**Required action**
In full and unchanged, set down the entries that follow, with no images.

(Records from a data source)
====================

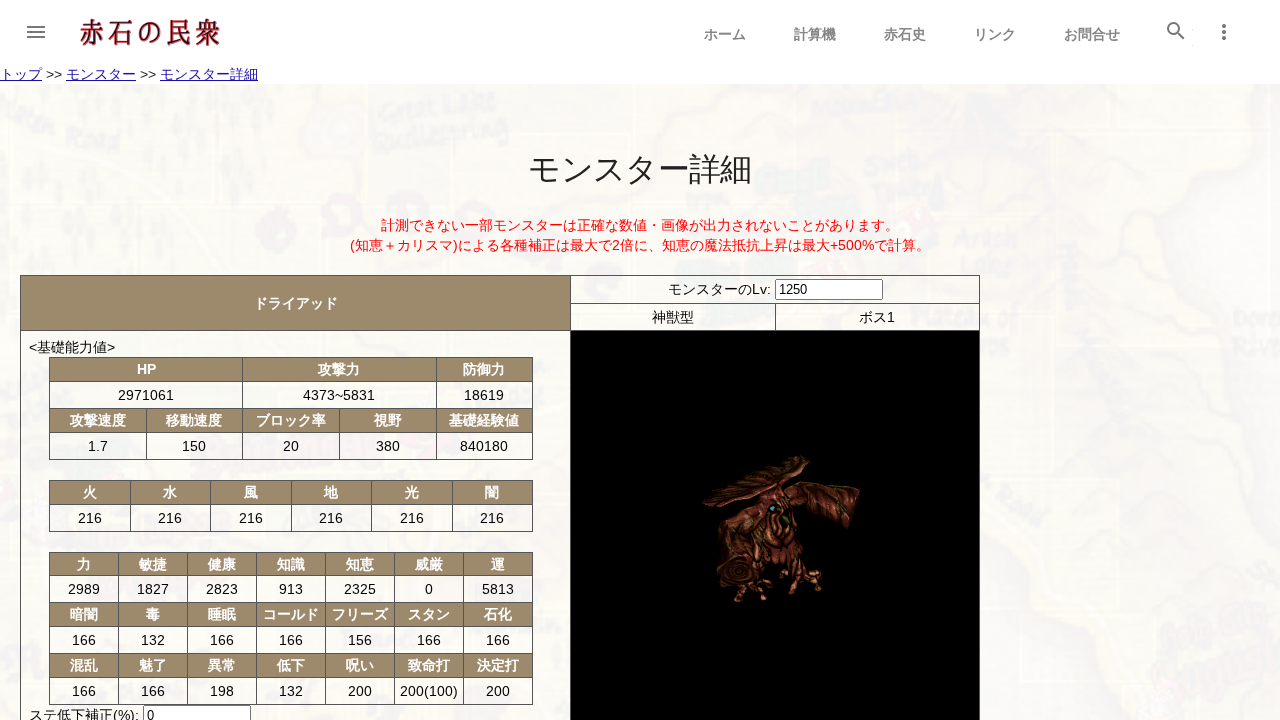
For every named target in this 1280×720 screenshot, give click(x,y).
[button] (36, 32)
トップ (21, 74)
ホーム (725, 34)
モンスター (101, 74)
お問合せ (1092, 34)
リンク (995, 34)
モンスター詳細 (209, 74)
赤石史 (905, 34)
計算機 (815, 34)
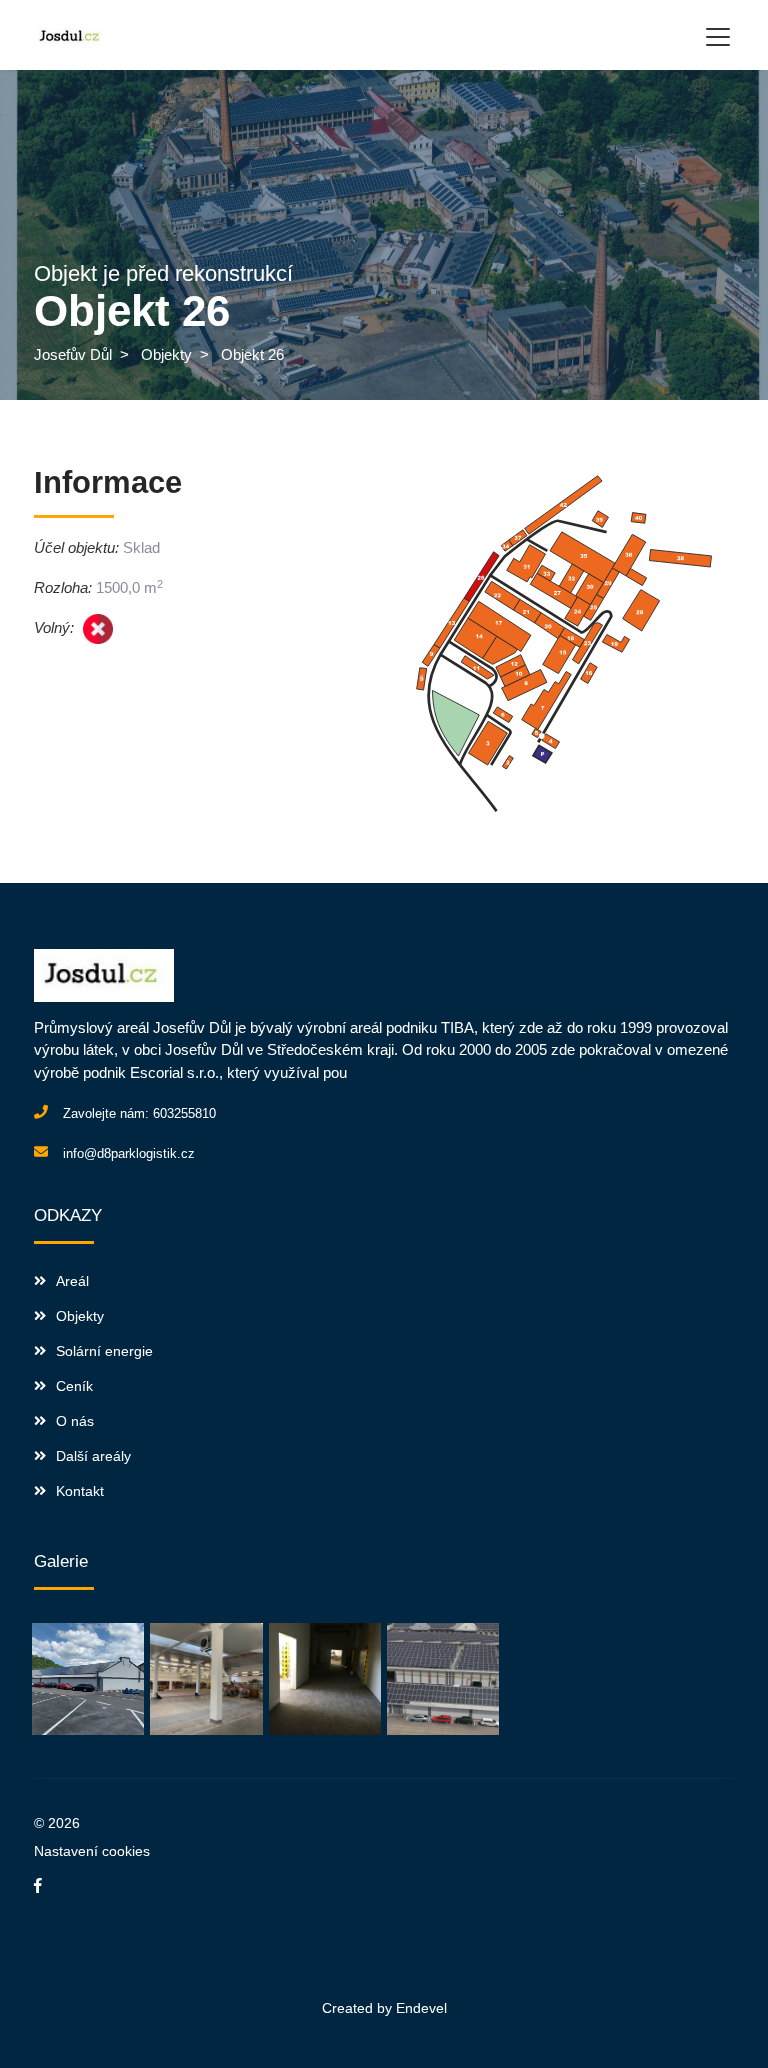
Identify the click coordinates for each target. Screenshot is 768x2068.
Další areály (93, 1456)
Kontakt (80, 1491)
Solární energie (104, 1351)
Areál (72, 1281)
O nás (75, 1421)
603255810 (184, 1113)
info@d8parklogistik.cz (129, 1153)
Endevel (421, 2008)
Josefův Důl (73, 354)
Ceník (74, 1386)
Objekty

====================

**Answer to the exercise**
For every named target in this 1280×720 screenshot, give click(x,y).
[button] (36, 32)
トップ (21, 74)
ホーム (725, 34)
モンスター (101, 74)
お問合せ (1092, 34)
リンク (995, 34)
モンスター詳細 (209, 74)
赤石史 (905, 34)
計算機 (815, 34)
Identify the click coordinates for each target. Screenshot is 768x2068.
Další areály (93, 1456)
Kontakt (80, 1491)
Solární energie (104, 1351)
Areál (72, 1281)
O nás (75, 1421)
603255810 (184, 1113)
info@d8parklogistik.cz (129, 1153)
Endevel (421, 2008)
Josefův Důl (73, 354)
Ceník (74, 1386)
Objekty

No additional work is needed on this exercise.